┌────────

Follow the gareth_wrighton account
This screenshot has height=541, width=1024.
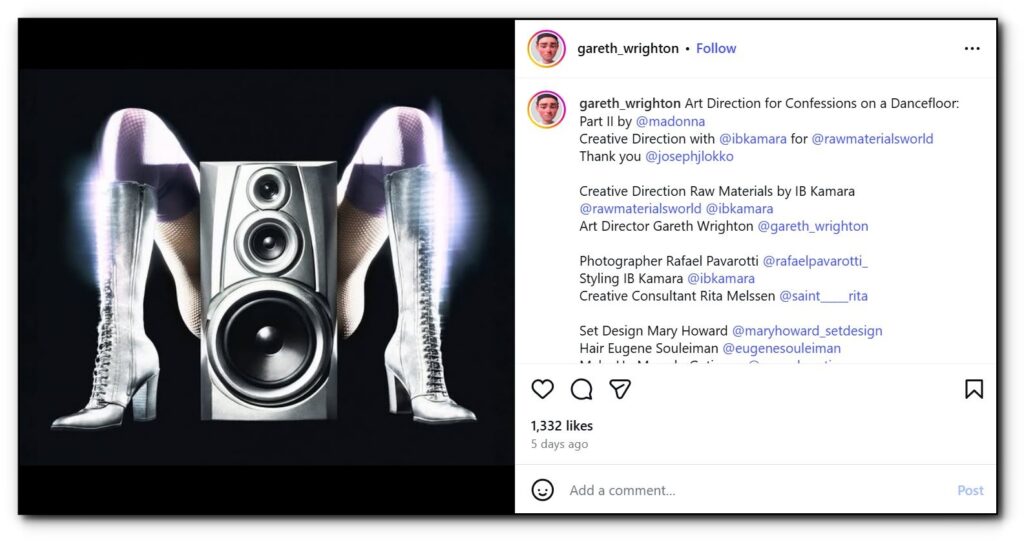click(x=716, y=48)

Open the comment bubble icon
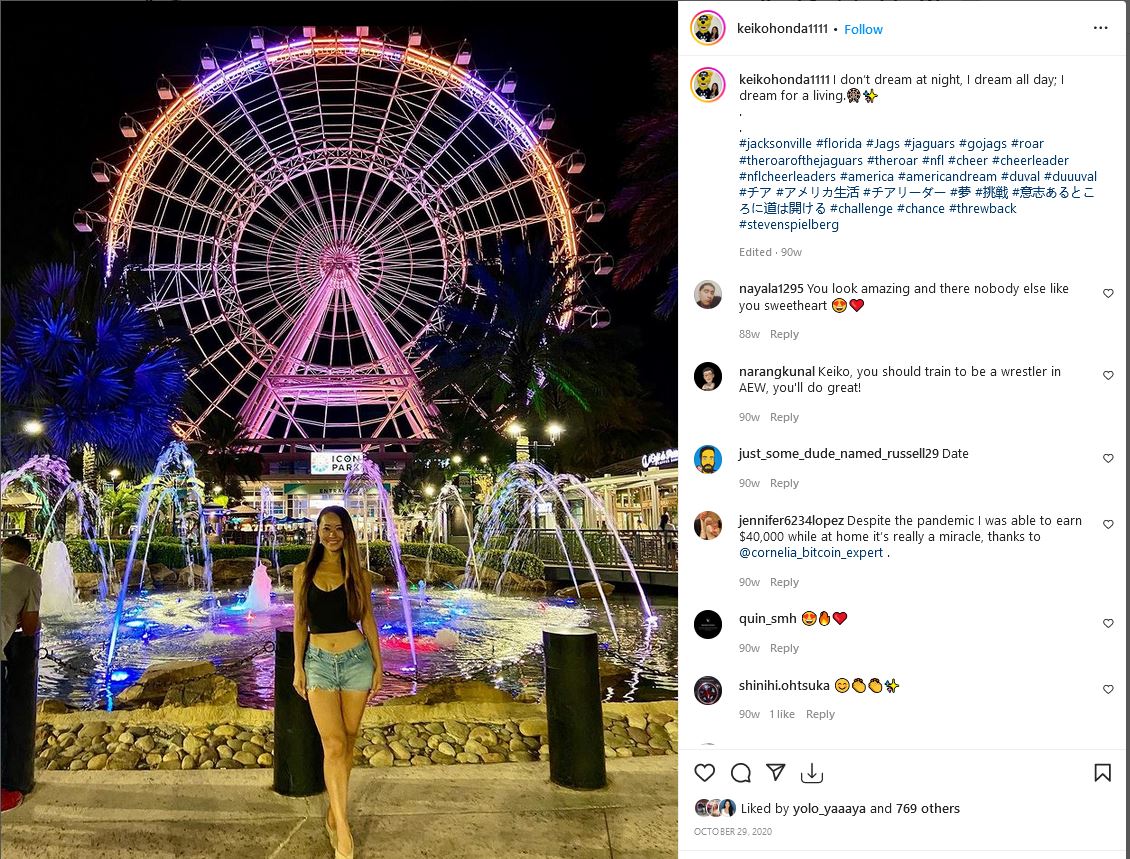click(741, 773)
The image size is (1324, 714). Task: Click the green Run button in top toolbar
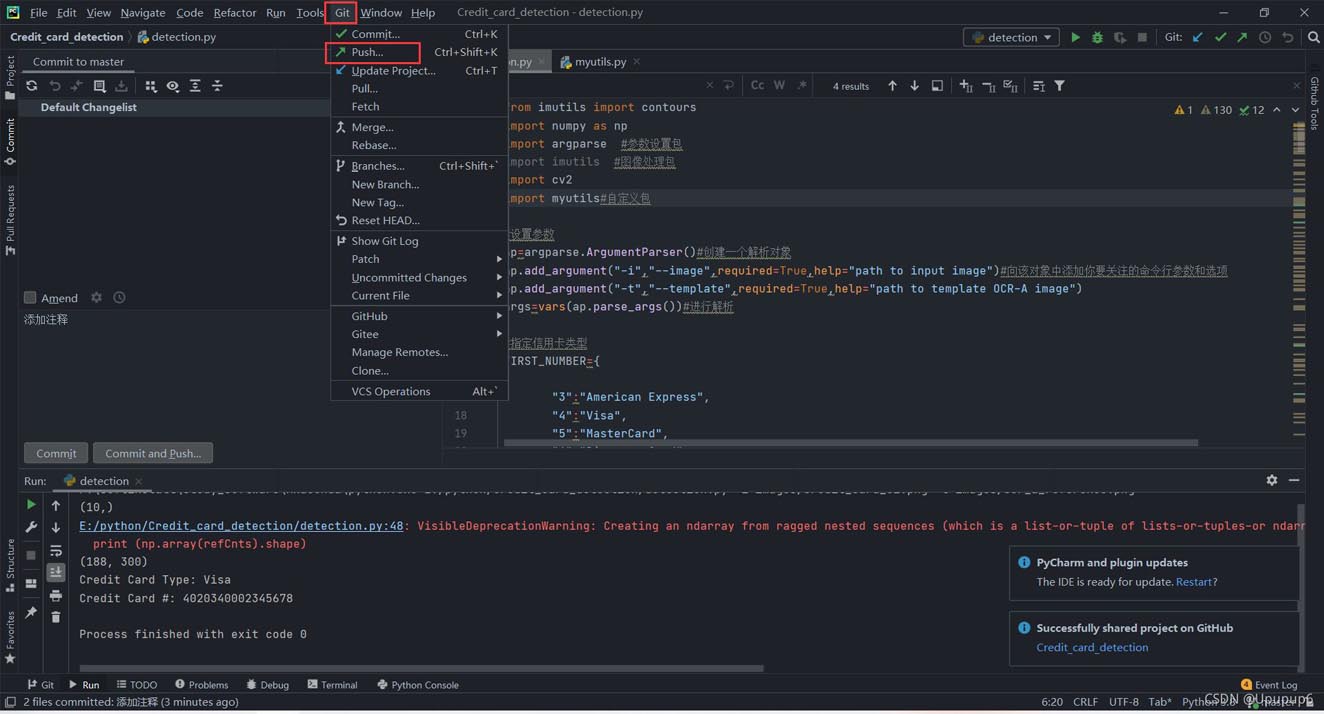click(x=1075, y=38)
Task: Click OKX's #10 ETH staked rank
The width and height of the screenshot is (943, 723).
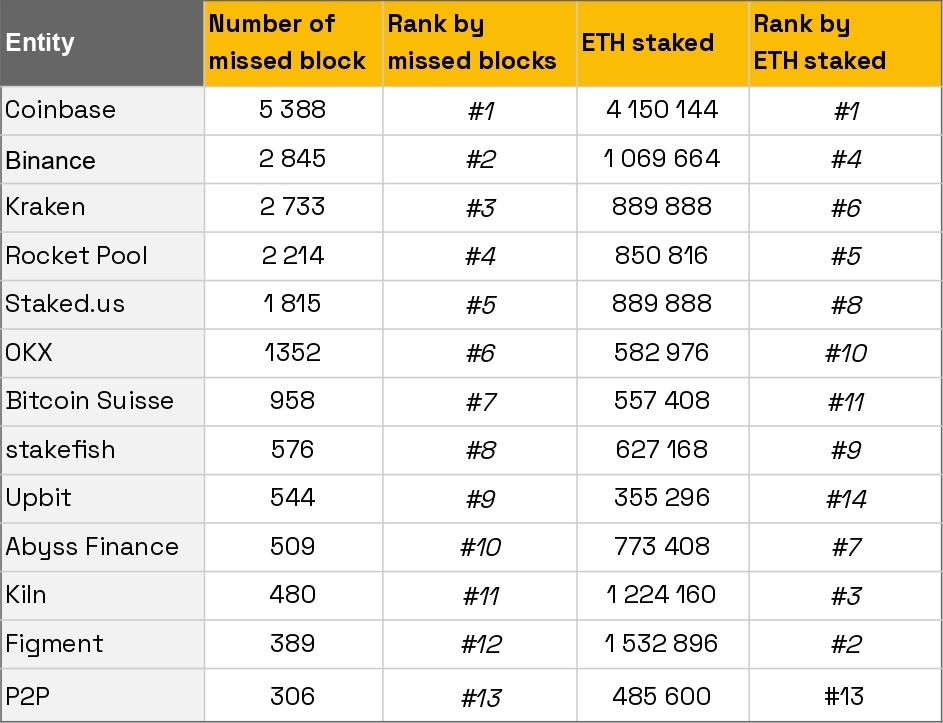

└────────

→ Problem:
Transcribe exactly, and only, the lines from the one with "Open the comment bubble icon" through the final line of the data above. The pictures stay out.

→ Solution to this task:
Open the comment bubble icon
click(741, 773)
The image size is (1324, 714). Task: Click the green Run button in top toolbar
click(x=1075, y=38)
Task: Click OKX's #10 ETH staked rank
The width and height of the screenshot is (943, 723).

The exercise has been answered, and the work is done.